**WHAT TO WORK ON**
Copy out exactly the lines from the one holding "Hello Jeep People (121, 946)" through the one holding "Wrangler and CJ (140, 641)", inclusive.

**INPUT FOR THIS TASK**
>> START
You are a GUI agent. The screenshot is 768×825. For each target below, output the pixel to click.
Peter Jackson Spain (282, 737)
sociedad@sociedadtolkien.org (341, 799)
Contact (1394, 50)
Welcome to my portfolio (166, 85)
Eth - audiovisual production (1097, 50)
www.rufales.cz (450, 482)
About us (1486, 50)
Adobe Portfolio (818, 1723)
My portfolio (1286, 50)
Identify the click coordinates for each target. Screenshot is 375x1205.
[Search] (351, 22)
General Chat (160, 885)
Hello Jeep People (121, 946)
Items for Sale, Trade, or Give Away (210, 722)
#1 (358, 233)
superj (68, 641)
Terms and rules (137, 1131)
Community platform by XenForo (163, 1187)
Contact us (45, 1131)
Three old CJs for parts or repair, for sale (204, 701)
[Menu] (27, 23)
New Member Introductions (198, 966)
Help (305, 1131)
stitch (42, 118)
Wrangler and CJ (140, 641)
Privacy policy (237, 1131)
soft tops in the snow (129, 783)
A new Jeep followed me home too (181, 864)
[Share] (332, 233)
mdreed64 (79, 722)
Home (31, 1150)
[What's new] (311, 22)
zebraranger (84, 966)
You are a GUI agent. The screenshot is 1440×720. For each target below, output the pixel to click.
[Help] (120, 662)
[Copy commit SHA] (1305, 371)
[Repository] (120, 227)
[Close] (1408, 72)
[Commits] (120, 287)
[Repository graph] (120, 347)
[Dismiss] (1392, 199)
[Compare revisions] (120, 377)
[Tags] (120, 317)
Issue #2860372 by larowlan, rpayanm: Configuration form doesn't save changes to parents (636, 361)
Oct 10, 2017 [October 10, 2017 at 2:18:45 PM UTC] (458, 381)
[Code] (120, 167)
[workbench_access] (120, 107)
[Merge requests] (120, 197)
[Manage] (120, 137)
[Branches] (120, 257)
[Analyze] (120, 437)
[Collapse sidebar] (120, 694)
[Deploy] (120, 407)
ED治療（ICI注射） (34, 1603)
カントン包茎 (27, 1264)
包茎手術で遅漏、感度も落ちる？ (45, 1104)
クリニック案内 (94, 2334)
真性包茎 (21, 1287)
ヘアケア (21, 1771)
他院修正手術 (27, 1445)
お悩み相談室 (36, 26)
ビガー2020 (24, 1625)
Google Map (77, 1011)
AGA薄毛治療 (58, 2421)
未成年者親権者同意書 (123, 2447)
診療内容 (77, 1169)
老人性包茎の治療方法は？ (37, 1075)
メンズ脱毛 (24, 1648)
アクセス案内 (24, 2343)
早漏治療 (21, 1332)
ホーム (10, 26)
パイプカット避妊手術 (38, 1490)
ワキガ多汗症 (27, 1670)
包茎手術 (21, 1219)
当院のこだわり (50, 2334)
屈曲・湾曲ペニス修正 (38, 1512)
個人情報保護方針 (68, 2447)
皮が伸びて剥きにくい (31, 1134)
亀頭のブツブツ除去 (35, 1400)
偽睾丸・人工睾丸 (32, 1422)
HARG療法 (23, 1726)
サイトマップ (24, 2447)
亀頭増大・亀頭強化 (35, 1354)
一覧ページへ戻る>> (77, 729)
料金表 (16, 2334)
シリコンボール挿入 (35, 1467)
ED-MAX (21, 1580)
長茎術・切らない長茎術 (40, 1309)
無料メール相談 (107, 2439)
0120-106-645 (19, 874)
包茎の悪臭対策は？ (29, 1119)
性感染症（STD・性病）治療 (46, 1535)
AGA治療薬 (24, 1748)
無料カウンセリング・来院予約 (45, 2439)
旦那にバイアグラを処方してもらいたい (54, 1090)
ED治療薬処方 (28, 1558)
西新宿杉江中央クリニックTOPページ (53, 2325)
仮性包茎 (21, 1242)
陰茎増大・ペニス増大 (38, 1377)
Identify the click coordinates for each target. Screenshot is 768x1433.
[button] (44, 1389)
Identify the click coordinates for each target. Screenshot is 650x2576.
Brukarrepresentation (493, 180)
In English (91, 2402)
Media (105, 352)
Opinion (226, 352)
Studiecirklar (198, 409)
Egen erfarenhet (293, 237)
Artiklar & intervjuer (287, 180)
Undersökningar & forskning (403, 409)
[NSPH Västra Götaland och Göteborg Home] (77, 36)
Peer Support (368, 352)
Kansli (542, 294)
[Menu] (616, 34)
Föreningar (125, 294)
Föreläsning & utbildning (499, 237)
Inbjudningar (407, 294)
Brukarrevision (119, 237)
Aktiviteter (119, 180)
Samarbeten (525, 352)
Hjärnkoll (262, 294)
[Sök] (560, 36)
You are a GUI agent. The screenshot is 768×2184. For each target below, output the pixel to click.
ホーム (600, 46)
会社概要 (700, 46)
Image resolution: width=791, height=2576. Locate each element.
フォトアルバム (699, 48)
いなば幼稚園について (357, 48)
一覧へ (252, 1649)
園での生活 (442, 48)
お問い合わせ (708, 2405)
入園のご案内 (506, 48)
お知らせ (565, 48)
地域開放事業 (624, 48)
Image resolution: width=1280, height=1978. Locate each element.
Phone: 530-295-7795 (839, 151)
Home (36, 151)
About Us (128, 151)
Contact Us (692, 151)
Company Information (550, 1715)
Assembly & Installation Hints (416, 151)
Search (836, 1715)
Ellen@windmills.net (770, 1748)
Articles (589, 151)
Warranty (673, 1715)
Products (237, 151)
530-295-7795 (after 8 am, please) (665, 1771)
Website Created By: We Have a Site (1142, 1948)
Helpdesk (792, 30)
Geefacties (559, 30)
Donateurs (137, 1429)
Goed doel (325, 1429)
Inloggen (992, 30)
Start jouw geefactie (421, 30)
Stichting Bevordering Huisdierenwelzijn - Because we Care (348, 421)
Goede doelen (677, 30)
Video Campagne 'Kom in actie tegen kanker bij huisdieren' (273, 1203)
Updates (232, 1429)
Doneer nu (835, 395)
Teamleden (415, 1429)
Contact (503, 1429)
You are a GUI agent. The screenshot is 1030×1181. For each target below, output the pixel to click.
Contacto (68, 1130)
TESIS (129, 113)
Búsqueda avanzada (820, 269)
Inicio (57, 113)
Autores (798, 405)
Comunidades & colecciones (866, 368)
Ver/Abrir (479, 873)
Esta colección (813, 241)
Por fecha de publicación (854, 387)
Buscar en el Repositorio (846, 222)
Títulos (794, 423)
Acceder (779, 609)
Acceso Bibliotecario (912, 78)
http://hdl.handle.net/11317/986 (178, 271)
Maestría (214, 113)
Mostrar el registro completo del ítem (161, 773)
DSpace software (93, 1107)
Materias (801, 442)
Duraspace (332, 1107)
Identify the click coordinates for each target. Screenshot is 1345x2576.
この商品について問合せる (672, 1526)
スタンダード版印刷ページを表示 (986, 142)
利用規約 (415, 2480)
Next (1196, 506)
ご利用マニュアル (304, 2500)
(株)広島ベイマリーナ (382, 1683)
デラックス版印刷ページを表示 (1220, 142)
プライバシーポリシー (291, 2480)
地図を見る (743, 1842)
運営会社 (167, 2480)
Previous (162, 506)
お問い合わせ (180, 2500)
>> END
**FINISHED ANSWER**
Hello Jeep People (121, 946)
Items for Sale, Trade, or Give Away (210, 722)
#1 (358, 233)
superj (68, 641)
Terms and rules (137, 1131)
Community platform by XenForo (163, 1187)
Contact us (45, 1131)
Three old CJs for parts or repair, for sale (204, 701)
[Menu] (27, 23)
New Member Introductions (198, 966)
Help (305, 1131)
stitch (42, 118)
Wrangler and CJ (140, 641)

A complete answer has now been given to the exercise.